(选自一个集合的记录)

━━━━━━━━━━

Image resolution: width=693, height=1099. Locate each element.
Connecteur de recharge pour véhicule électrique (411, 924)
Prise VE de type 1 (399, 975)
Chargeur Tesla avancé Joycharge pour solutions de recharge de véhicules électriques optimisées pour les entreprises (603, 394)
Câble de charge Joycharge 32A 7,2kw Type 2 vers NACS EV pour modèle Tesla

━━━━━━━━━━

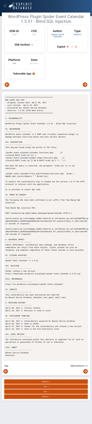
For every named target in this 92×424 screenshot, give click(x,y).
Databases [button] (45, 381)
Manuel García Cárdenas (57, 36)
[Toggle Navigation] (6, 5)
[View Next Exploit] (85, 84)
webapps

━━━━━━━━━━

*任务说明:* 请原样返回记录中从含有“Image resolution: width=693, height=1099.”的那一行起，到含有“Chargeur Tesla avancé”的那一行为止的各行，首尾两行都包括在内。

*本题作答:*
Image resolution: width=693, height=1099. Locate each element.
Connecteur de recharge pour véhicule électrique (411, 924)
Prise VE de type 1 (399, 975)
Chargeur Tesla avancé Joycharge pour solutions de recharge de véhicules électriques optimisées pour les entreprises (603, 394)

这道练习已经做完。